Gerrie Danforth: Museum Volunteer, Community Asset
Jackie Pearase, Administrator, Enderby & District Museum & Archives, Enderby, B.C.
Gerrie Danforth is any non-profit organization’s dream volunteer. For the Enderby & District Museum & Archives, she is irreplaceable. Need to identify a person, place or event within the community? Trying to understand local family connections? Need a silver trophy polished? Ask Gerrie.
Photo credit: Enderby & District Museum & Archives.
With a sincere dedication to preserving local history, Gerrie has been a fixture at the museum since it was established in 1978 in the basement of the Enderby Junior Secondary School. She started as a director, a position she held until 2006, and a weekly volunteer. Now nearing her 97th birthday this fall, Gerrie has volunteered two or three times a week since the museum moved to its permanent home, the basement of the Enderby City Hall, in 1988.

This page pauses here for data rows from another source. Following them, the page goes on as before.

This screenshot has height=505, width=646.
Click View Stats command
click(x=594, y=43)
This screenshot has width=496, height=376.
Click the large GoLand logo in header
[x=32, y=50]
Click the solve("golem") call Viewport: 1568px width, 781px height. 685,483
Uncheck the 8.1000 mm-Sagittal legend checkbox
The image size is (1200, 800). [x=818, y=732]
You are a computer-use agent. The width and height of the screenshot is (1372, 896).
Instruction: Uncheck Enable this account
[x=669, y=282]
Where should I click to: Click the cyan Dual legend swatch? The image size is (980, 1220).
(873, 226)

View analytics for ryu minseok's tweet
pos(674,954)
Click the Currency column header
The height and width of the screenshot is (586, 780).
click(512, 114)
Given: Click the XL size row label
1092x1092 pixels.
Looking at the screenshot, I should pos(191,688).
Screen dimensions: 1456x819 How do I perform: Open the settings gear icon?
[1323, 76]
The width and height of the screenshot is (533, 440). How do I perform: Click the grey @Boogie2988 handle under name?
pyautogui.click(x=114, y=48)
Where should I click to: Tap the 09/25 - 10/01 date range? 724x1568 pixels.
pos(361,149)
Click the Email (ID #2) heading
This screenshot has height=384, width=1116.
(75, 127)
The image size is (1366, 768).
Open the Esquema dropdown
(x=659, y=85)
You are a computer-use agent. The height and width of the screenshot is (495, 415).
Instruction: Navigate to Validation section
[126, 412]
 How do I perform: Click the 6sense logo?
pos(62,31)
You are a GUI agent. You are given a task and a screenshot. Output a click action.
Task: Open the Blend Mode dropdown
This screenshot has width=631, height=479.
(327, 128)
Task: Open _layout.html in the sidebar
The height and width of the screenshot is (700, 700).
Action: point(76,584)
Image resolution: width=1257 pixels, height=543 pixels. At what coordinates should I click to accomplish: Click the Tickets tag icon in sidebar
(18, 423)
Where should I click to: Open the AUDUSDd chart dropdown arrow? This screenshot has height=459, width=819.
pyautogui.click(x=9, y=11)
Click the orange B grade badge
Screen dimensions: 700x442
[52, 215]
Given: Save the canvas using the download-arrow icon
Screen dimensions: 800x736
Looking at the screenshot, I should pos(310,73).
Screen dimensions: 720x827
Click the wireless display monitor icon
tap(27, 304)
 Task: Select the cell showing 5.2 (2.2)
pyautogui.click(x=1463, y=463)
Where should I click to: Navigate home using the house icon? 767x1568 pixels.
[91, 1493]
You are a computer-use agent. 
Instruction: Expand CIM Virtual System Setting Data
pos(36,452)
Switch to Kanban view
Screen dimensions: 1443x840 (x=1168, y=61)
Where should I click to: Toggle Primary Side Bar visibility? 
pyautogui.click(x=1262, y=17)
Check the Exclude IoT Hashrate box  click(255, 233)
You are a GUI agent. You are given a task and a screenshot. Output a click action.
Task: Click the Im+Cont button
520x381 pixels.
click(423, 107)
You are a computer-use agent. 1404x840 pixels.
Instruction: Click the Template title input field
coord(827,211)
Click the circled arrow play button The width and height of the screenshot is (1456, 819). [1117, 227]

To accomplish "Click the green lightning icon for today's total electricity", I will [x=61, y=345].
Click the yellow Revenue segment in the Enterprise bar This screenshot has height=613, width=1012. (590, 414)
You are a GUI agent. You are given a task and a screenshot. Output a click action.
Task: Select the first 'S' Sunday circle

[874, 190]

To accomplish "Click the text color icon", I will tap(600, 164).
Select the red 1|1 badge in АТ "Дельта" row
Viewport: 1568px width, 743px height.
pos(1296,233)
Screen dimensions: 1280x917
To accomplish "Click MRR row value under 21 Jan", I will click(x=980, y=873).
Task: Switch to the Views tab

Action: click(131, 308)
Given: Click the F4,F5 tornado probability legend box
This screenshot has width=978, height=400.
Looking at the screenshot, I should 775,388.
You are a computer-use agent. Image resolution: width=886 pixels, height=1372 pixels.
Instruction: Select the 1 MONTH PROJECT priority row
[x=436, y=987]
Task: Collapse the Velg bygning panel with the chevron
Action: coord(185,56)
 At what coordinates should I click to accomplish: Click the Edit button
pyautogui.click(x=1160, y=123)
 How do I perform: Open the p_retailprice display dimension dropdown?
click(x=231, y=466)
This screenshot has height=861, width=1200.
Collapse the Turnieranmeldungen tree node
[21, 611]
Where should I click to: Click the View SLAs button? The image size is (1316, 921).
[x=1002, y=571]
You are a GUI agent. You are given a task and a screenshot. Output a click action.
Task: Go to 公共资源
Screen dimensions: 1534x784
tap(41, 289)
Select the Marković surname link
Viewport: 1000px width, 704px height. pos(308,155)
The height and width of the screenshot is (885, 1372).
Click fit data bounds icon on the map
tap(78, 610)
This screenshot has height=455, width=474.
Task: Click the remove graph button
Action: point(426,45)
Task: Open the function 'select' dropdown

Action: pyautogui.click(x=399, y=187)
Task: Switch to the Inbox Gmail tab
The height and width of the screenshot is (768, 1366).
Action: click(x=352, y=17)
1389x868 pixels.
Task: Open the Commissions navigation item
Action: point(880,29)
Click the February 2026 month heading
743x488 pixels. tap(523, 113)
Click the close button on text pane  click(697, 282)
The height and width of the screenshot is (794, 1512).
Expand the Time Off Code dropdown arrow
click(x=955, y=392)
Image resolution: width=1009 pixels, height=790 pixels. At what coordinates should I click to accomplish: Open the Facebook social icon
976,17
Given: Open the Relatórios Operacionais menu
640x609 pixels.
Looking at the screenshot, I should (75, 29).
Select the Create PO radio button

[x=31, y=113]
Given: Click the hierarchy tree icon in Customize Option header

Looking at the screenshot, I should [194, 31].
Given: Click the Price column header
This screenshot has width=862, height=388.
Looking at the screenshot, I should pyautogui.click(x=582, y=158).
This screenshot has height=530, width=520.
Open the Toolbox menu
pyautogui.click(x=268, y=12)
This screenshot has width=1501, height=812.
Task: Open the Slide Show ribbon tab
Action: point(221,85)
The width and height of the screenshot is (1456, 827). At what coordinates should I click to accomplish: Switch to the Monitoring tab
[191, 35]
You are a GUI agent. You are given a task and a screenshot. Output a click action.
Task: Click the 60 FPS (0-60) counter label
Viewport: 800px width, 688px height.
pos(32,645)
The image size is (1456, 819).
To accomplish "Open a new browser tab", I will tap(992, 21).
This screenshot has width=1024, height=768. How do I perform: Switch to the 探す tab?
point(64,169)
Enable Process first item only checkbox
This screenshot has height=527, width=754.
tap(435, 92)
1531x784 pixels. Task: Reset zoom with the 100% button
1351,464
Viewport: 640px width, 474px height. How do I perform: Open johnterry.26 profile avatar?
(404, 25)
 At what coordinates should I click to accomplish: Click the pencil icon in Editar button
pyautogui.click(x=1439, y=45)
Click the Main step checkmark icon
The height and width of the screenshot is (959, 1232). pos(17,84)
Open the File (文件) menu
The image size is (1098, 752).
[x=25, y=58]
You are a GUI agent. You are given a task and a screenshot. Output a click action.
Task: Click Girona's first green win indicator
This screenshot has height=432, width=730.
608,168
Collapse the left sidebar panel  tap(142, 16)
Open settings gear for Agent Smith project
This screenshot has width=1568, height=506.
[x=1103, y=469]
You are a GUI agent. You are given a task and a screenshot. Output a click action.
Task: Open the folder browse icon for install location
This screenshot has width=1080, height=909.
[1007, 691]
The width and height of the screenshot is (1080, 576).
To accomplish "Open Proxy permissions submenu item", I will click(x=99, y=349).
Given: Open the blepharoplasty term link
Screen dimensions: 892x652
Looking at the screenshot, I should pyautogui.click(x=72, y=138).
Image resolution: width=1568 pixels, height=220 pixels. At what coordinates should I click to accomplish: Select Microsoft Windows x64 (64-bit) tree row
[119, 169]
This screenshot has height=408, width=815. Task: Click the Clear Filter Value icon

“When the museum was first being established, Gerrie’s commitment and presence and support for the museum society provided this young group with a sense of legitimacy within the larger community, largely because she was a member of a long-time business family and operated a business with her husband for many years, but also because she was well respected by the community and had an association with numerous volunteer organizations,” noted long-time curator Joan Cowan.
Over the years, Gerrie has helped to create and maintain the museum’s cataloguing system, collections policy and reference collection. She’s assisted in the development of many exhibits, published a community history book, and worked with local high school students to design and execute a community oral history project. Gerrie was instrumental in creating one of the museum’s most valuable resources, a property inventory for the city and rural area.
“Gerrie’s primary interest in the museum has always been newspapers as a source for information,” noted Joan. “In the early days she made lists of events that caught her eye as she sorted the newspapers. Later she went through all of the original newspapers, recording births, deaths and marriages and filing them by family name. As the newspaper collection grew, she was actively engaged in clipping extra newspapers, identifying the dates, and filing the clippings by topic. In later years, as the file folders ballooned with clippings, she developed clipping binders to salvage the clippings and to make the information easier to locate. She continues this project to this day.”
The Enderby Museum has grown into an important community asset since its humble beginnings and Gerrie is one of the important keys to that success.